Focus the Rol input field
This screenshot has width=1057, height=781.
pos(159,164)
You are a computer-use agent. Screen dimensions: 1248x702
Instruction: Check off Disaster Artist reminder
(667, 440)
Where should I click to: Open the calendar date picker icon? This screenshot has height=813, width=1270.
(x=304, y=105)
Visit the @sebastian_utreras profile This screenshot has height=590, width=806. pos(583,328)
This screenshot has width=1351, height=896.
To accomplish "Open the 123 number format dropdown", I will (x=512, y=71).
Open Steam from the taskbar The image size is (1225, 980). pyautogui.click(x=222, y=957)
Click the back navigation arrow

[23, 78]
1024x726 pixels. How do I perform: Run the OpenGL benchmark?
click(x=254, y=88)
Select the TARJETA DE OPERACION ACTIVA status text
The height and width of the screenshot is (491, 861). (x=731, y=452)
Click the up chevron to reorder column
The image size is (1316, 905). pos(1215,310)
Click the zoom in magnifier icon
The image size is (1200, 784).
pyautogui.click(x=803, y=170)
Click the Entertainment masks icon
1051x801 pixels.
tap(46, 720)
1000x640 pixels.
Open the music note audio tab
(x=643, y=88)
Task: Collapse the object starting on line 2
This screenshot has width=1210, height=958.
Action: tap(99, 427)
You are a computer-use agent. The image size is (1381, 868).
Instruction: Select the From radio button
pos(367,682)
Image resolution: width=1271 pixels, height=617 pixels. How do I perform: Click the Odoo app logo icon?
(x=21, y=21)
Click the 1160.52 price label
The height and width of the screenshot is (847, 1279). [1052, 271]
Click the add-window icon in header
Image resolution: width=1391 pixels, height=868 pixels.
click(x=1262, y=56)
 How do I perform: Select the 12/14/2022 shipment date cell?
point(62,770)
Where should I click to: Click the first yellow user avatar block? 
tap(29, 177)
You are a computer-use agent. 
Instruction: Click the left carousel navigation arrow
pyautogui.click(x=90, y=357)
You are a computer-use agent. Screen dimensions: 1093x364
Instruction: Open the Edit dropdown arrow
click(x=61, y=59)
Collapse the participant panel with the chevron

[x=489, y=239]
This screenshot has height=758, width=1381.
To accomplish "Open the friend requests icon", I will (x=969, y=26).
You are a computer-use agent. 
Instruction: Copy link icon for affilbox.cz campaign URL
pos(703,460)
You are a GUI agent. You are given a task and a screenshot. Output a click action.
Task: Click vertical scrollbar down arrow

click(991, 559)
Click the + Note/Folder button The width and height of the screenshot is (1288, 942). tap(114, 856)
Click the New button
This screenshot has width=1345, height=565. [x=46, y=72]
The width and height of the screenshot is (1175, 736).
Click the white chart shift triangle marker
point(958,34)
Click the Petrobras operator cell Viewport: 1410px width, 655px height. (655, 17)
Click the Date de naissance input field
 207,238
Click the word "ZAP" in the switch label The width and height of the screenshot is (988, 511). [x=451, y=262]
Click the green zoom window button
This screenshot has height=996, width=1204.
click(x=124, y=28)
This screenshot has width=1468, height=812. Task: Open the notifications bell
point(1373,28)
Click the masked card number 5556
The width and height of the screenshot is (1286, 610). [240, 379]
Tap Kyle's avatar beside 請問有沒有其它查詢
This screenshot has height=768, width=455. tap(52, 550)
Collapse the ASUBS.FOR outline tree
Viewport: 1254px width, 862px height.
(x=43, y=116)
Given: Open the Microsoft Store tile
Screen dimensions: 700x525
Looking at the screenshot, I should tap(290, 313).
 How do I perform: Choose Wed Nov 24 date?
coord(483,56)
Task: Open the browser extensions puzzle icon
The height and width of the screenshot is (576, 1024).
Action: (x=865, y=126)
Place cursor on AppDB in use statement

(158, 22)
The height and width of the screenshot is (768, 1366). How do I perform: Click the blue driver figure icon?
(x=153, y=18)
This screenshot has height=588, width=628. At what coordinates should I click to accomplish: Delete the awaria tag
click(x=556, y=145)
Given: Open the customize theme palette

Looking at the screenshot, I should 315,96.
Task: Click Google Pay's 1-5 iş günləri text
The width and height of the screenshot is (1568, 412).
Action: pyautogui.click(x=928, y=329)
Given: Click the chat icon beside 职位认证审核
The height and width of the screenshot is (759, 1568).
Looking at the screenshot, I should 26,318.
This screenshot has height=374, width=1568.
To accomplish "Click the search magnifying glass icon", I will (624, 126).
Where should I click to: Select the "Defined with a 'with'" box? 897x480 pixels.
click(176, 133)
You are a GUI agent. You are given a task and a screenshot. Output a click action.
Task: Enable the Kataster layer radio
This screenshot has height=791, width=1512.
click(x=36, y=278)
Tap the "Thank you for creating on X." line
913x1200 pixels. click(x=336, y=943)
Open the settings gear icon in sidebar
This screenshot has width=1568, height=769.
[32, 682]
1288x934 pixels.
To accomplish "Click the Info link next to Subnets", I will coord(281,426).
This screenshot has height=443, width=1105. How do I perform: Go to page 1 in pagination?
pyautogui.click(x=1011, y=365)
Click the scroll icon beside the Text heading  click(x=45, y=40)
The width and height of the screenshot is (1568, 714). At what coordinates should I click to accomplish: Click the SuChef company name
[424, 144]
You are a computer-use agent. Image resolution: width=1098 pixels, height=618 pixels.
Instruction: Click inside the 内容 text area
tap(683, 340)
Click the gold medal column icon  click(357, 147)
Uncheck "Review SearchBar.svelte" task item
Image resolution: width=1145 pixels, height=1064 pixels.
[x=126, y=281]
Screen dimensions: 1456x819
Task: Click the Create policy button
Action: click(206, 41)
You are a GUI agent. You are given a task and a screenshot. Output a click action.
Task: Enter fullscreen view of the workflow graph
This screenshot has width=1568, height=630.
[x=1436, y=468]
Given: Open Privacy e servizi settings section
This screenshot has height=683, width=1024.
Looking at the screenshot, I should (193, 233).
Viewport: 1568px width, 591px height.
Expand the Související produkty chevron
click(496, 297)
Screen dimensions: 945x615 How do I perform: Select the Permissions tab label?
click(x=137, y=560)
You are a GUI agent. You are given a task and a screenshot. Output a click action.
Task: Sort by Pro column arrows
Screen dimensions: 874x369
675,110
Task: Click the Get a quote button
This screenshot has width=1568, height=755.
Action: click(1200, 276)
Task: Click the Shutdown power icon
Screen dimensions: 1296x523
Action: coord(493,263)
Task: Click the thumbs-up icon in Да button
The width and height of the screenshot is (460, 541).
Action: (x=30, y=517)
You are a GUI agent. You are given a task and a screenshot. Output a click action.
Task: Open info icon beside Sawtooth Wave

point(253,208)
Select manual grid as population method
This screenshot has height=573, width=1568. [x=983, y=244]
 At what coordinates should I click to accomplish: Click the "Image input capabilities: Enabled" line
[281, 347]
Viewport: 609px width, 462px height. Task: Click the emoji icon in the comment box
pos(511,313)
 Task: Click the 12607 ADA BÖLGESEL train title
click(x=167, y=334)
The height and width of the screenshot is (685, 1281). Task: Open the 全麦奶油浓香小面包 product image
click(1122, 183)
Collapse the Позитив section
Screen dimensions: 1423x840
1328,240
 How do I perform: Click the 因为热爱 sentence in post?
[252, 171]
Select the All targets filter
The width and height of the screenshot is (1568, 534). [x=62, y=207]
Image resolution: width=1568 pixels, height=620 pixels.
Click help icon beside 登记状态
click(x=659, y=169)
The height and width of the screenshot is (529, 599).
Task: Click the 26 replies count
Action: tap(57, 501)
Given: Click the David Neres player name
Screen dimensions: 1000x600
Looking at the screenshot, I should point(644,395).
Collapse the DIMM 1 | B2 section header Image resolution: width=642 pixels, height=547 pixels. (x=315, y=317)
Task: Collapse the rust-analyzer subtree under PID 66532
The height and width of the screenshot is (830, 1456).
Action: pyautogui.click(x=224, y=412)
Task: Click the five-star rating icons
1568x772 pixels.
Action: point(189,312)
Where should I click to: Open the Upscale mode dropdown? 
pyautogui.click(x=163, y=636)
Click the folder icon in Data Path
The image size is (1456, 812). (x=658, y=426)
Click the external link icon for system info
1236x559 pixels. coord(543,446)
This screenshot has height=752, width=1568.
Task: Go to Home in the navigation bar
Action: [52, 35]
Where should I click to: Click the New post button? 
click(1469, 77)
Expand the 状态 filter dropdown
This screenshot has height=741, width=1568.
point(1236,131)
+ + + + +
What is expected: Convert the lines starting with the line containing "Where should I click to: Open the calendar" and going on through the line containing "Visit the @sebastian_utreras" into a two-column CSV with the columns request and answer. Give one row per request, with each value in its own quoted field and line breaks replaced by spaces.

Reply:
request,answer
"Where should I click to: Open the calendar date picker icon? This screenshot has height=813, width=1270.","(x=304, y=105)"
"Visit the @sebastian_utreras profile This screenshot has height=590, width=806.","pos(583,328)"